Given text >>
•••
Skip to content

perf(utxo): eliminate encode-side allocations in the store Create path (#1002)#1011

Merged
oskarszoon merged 12 commits into
bsv-blockchain:mainfrom
oskarszoon:fix/go-bt-encode
Jun 2, 2026
Merged

perf(utxo): eliminate encode-side allocations in the store Create path (#1002)#1011
oskarszoon merged 12 commits into
bsv-blockchain:mainfrom
oskarszoon:fix/go-bt-encode

Conversation

@oskarszoon

Copy link
Copy Markdown
Contributor

What

Cuts avoidable heap allocations in the Aerospike utxo-store Create path — the live source of the encode-side churn from #1002. The repeated TxIDChainHash re-serialization the issue describes is already neutralised on the legacy path (createTxMapSetTxHash); the remaining churn is per-tx/per-output/per-input serialization inside GetBinsToStore.

teranode-only, no go-bt change (v2.6.4 already ships the zero-alloc primitives). No stored byte format, ExtendedSize bin value, or hashing semantics change — output is byte-identical.

Changes

  • util.UTXOHashInto(scratch, ...) — scratch-reusing, zero-alloc UTXO hash. UTXOHash/UTXOHashFromInput/UTXOHashFromOutput become thin wrappers (signatures unchanged).
  • GetUtxoHashes / GetFeesAndUtxoHashes — allocations now O(1) in output count (contiguous []chainhash.Hash backing + reused scratch) instead of O(N). Signatures unchanged.
•••
Dataset section >>

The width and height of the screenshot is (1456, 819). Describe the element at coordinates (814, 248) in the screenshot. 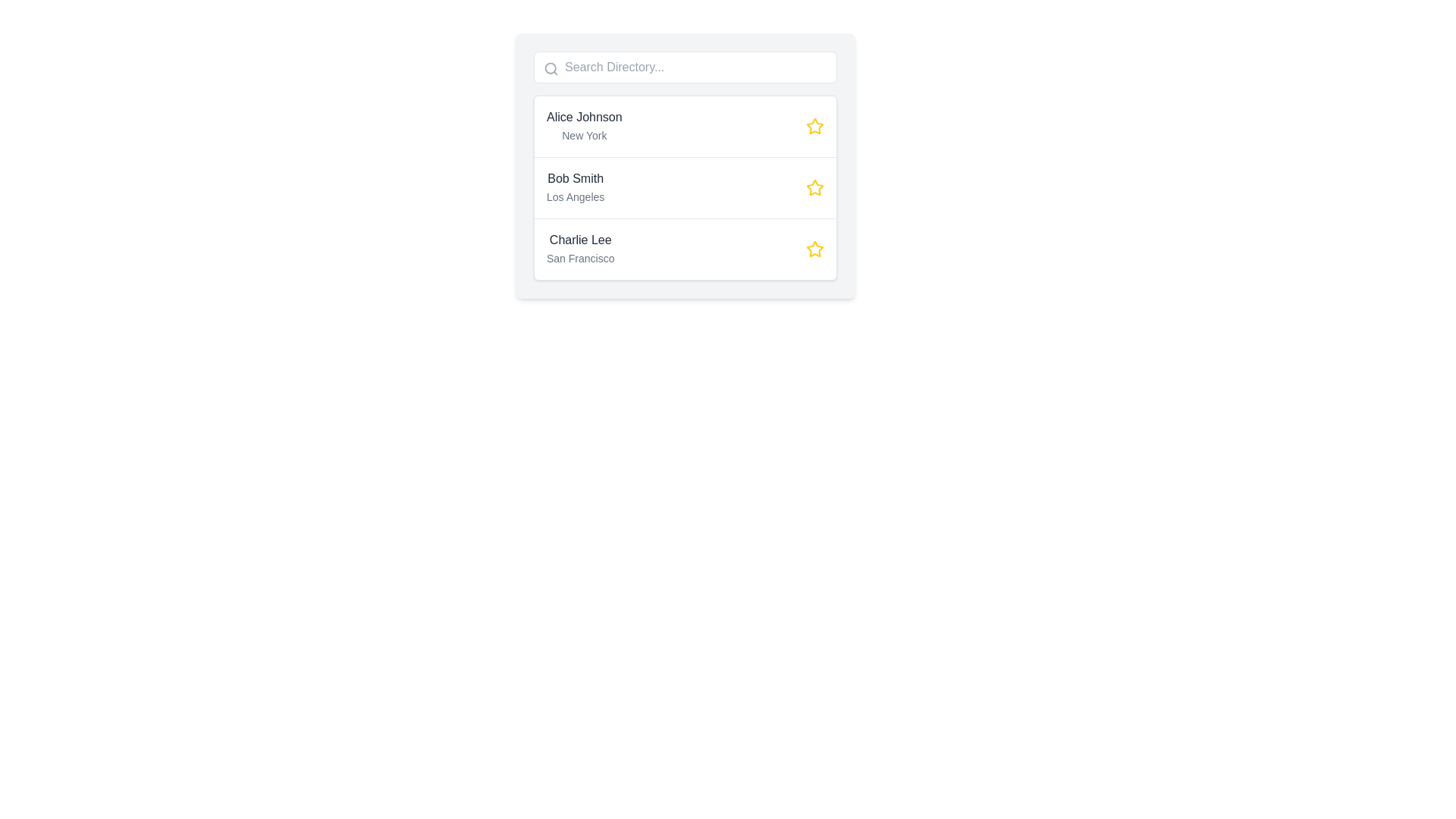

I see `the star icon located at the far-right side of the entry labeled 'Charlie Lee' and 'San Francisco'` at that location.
•••
Short exercise >> Retype the pull request page at the top word for word, from its first line to its last.

Solved exercise >>
Skip to content

perf(utxo): eliminate encode-side allocations in the store Create path (#1002)#1011

Merged
oskarszoon merged 12 commits into
bsv-blockchain:mainfrom
oskarszoon:fix/go-bt-encode
Jun 2, 2026
Merged

perf(utxo): eliminate encode-side allocations in the store Create path (#1002)#1011
oskarszoon merged 12 commits into
bsv-blockchain:mainfrom
oskarszoon:fix/go-bt-encode

Conversation

@oskarszoon

Copy link
Copy Markdown
Contributor

What

Cuts avoidable heap allocations in the Aerospike utxo-store Create path — the live source of the encode-side churn from #1002. The repeated TxIDChainHash re-serialization the issue describes is already neutralised on the legacy path (createTxMapSetTxHash); the remaining churn is per-tx/per-output/per-input serialization inside GetBinsToStore.

teranode-only, no go-bt change (v2.6.4 already ships the zero-alloc primitives). No stored byte format, ExtendedSize bin value, or hashing semantics change — output is byte-identical.

Changes

  • util.UTXOHashInto(scratch, ...) — scratch-reusing, zero-alloc UTXO hash. UTXOHash/UTXOHashFromInput/UTXOHashFromOutput become thin wrappers (signatures unchanged).
  • GetUtxoHashes / GetFeesAndUtxoHashes — allocations now O(1) in output count (contiguous []chainhash.Hash backing + reused scratch) instead of O(N). Signatures unchanged.